The brain follows rhythm of song and dance, study shows
The brain follows rhythm of song and dance, and for musicians, the neuronal response is stronger.
Rhythm: a strong, regular repeated pattern of movement or sound. Do you know what loves patterns? The brain loves patterns and therefore is geared to follow rhythm. But to what extent does the brain follow rhythm? That is the question researchers at the Universitat Pompeu Fabra in Barcelona explored in this new study, published in the journal Brain and Cognition.
“This study explores the relationship between the rhythmic structure of music and the spatial dimension of sound. We study how the brain interacts with sounds that are spatially separated to build a metric structure,” explains the authors of the Celma-Miralles study and Toro.
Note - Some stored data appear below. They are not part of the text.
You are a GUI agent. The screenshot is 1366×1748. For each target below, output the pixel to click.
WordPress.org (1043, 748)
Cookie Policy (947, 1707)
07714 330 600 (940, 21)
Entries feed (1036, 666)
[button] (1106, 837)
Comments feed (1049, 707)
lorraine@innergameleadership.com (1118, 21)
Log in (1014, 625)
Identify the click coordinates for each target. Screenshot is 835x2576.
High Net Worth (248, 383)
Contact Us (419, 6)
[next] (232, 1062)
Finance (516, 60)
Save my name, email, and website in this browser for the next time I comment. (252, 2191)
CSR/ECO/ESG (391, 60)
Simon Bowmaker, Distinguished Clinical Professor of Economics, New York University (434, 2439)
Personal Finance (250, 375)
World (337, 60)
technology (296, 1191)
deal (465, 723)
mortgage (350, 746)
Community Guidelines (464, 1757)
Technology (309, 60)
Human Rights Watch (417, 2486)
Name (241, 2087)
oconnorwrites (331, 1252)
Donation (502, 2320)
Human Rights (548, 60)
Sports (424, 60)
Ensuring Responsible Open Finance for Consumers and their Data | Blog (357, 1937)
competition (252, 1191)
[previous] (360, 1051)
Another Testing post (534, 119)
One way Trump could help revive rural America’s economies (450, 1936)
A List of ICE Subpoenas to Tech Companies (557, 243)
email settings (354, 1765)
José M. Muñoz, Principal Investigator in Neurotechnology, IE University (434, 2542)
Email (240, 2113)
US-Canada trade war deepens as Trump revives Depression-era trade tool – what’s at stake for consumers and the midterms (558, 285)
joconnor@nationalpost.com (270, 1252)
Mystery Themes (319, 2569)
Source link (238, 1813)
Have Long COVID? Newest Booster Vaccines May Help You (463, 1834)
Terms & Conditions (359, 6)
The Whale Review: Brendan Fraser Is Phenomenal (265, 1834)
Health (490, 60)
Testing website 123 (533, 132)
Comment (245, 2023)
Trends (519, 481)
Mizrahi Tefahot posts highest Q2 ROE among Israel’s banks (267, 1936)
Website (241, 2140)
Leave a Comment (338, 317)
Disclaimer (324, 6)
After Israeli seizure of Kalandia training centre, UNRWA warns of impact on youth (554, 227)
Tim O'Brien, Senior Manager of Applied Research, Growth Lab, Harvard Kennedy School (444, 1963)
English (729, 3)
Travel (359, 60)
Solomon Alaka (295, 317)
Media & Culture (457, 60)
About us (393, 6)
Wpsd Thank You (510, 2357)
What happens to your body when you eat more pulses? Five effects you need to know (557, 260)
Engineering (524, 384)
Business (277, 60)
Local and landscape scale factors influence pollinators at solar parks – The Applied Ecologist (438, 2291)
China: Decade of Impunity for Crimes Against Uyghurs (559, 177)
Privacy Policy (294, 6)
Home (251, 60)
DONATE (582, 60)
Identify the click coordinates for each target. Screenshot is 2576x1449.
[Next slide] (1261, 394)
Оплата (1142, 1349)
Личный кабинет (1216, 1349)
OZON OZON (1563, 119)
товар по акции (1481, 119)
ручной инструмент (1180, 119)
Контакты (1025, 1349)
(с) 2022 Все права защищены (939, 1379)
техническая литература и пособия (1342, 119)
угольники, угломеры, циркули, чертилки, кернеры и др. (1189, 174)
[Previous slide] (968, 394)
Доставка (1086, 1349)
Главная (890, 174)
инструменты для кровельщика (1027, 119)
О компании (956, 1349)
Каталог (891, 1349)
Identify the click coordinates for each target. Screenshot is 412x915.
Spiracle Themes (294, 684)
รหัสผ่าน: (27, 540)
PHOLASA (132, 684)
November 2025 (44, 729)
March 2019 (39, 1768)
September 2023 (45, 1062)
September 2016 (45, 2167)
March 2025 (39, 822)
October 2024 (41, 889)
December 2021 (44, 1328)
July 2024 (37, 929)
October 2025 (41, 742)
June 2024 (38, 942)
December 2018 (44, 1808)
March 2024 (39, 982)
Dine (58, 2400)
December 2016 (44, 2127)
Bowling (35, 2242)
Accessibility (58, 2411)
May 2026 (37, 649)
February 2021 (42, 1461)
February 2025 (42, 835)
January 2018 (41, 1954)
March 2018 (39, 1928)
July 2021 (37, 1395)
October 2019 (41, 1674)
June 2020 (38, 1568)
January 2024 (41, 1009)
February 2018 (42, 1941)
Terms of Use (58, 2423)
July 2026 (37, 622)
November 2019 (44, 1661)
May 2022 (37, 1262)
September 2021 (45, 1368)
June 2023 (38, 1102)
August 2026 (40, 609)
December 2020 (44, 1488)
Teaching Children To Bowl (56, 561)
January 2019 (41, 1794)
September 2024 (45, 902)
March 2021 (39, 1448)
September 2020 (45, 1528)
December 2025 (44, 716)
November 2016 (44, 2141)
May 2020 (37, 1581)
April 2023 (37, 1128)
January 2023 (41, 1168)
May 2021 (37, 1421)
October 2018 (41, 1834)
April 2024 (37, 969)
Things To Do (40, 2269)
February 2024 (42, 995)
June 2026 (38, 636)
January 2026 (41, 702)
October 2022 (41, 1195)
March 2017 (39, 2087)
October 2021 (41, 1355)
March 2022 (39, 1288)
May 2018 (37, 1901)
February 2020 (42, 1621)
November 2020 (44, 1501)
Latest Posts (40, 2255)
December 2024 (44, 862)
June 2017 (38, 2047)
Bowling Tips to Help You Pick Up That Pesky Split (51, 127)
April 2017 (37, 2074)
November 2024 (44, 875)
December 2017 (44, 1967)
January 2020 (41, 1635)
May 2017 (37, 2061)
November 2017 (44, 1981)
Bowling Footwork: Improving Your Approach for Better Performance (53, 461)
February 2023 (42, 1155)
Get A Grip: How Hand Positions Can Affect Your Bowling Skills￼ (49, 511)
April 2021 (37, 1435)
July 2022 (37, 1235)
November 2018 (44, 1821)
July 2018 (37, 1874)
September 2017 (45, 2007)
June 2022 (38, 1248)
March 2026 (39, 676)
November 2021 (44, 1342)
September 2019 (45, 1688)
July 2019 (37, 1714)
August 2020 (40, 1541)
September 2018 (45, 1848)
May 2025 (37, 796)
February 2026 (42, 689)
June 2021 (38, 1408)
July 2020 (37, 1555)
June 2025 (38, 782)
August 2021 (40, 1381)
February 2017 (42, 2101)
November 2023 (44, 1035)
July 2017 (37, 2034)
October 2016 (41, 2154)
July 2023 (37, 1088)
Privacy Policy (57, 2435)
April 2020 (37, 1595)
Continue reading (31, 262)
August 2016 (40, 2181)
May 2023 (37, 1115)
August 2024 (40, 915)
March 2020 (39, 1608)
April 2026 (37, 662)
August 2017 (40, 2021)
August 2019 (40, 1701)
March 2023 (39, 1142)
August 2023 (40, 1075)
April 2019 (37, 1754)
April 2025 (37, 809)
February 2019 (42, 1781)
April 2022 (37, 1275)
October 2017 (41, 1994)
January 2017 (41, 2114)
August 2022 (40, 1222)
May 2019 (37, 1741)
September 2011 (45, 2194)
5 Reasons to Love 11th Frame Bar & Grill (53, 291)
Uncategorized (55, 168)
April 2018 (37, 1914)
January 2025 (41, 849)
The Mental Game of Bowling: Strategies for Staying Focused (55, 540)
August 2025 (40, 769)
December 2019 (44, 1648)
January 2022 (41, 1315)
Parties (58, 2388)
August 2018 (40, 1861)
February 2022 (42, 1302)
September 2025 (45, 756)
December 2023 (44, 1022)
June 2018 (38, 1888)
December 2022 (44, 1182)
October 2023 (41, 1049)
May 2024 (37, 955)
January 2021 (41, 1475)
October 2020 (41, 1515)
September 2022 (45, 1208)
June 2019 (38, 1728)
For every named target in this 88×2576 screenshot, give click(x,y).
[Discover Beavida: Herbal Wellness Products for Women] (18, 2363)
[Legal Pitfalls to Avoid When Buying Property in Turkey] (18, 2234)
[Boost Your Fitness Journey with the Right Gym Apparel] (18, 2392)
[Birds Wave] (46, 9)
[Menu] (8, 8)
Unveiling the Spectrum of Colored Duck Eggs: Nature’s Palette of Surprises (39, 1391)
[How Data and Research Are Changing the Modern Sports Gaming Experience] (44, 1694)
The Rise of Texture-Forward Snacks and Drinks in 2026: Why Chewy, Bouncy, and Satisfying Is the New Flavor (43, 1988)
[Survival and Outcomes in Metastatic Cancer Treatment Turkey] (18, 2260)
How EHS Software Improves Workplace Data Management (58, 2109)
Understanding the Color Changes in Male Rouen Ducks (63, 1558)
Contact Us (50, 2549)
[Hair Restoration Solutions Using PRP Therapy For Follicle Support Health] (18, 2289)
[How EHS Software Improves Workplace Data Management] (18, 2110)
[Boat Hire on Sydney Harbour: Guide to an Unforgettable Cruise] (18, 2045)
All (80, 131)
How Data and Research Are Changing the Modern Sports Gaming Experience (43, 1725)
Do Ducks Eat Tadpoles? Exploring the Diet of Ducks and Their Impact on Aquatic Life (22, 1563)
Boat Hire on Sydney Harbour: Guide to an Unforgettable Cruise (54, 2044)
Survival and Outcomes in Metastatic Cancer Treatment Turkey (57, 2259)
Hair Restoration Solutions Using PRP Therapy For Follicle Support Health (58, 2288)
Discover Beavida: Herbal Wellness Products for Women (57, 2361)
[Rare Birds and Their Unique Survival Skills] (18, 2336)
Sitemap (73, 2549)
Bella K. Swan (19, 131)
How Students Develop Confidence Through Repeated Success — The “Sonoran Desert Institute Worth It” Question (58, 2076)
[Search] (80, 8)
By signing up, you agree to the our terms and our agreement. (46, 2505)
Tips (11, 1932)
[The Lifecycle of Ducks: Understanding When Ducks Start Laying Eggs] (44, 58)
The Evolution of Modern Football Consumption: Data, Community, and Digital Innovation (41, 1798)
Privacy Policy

To do this, they compared the neuronal responses of professional musicians to non-trained listeners while both groups listened to a rhythm of waltz.
The reswaltz
In one experiment, participants observed sounds defined by their spatial position and in another experiment the participants observed a visual distraction.
Researchers observed that the brain of all listeners was synchronized at the pace- independent of their musical training.
The results also showed that “neuronal responses from musicians were much stronger and more resistant to distractions than non-musicians,” which shows that training facilitates rhythmic synchronization.
As the researchers say, “the most relevant thing in this study is that it shows that our brain is prepared to keep up the pace, whether we listen to it in a song or see it in a dance.”
This study on how the brain follows rhythm also reinforces the idea that the “neuronal processing of rhythm and compass is facilitated by prior experience with rhythmic events during long periods of formal musical training,” the study says.